======== Record extracts ========
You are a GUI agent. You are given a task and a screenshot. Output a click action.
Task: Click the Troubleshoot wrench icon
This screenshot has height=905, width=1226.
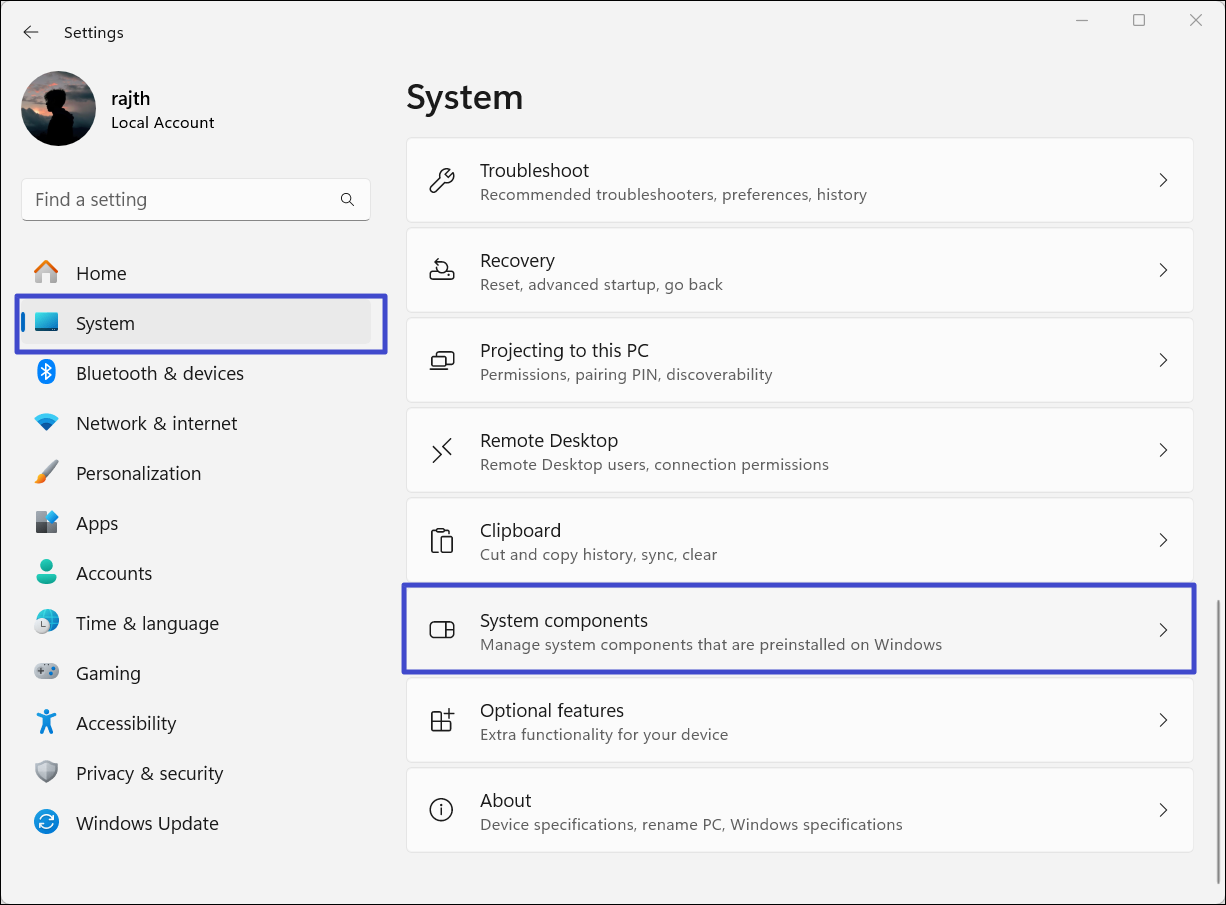441,180
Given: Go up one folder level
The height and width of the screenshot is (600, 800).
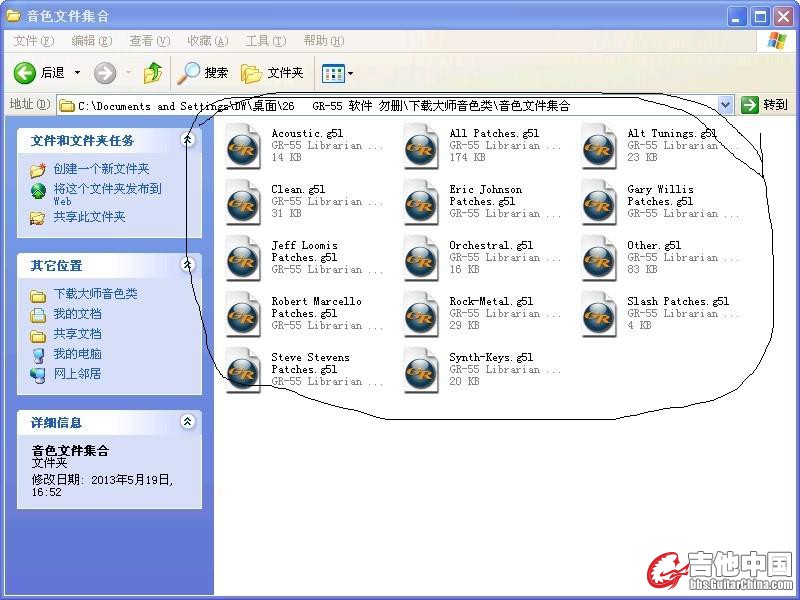Looking at the screenshot, I should point(152,73).
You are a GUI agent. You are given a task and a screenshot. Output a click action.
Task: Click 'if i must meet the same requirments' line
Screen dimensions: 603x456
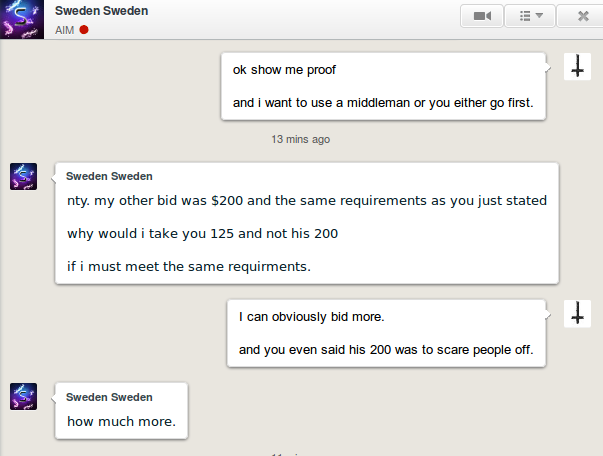pos(189,266)
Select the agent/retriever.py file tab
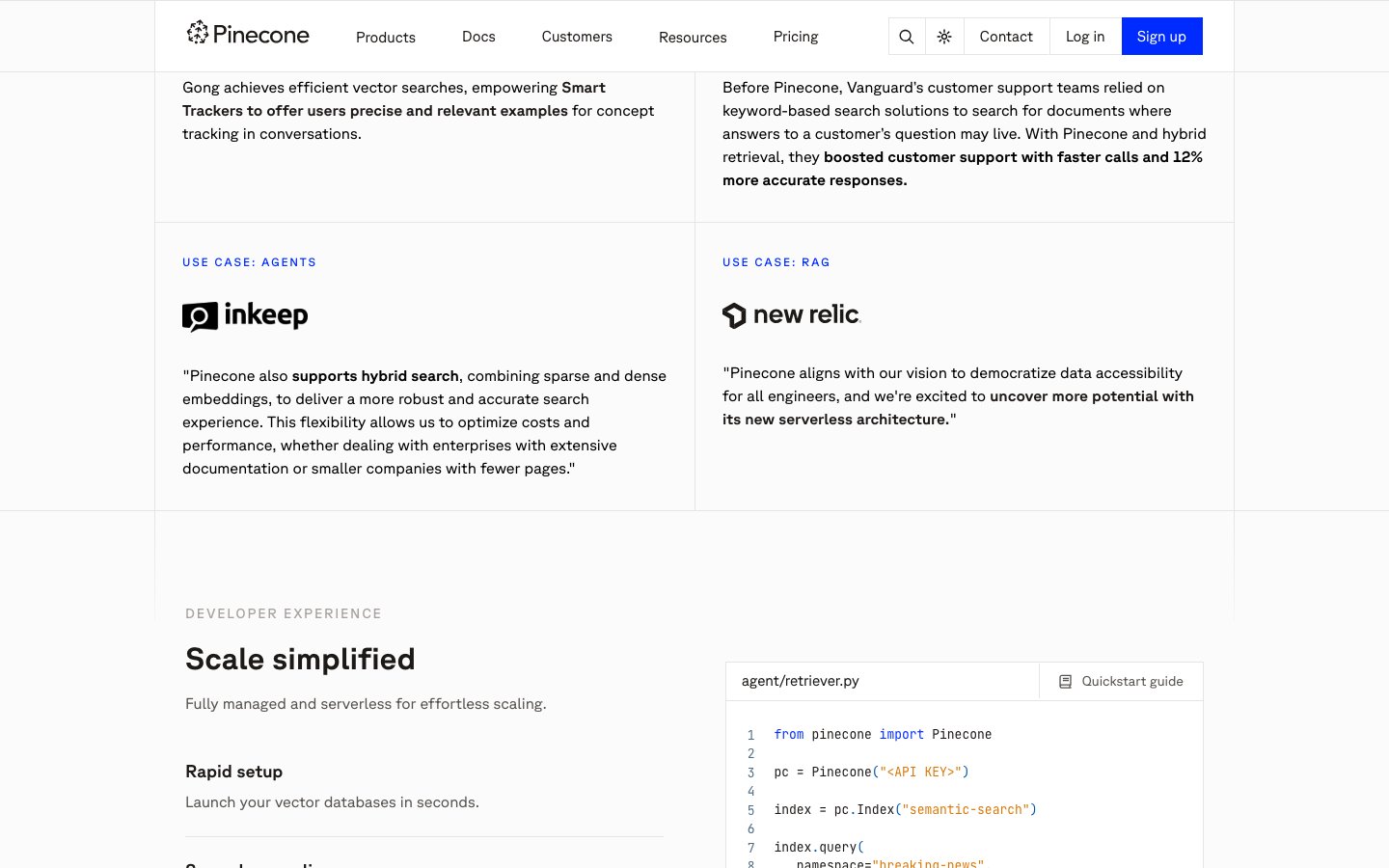 (x=800, y=681)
========
Description of the task — Line by line, transcribe the records exactly, omitting the images.

Exercise result —
You are a GUI agent. You are given a task and a screenshot. Output a click action.
Task: Click the Troubleshoot wrench icon
This screenshot has height=905, width=1226.
441,180
Given: Go up one folder level
The height and width of the screenshot is (600, 800).
Looking at the screenshot, I should point(152,73).
You are a GUI agent. You are given a task and a screenshot. Output a click action.
Task: Click 'if i must meet the same requirments' line
Screen dimensions: 603x456
pos(189,266)
Select the agent/retriever.py file tab
 (x=800, y=681)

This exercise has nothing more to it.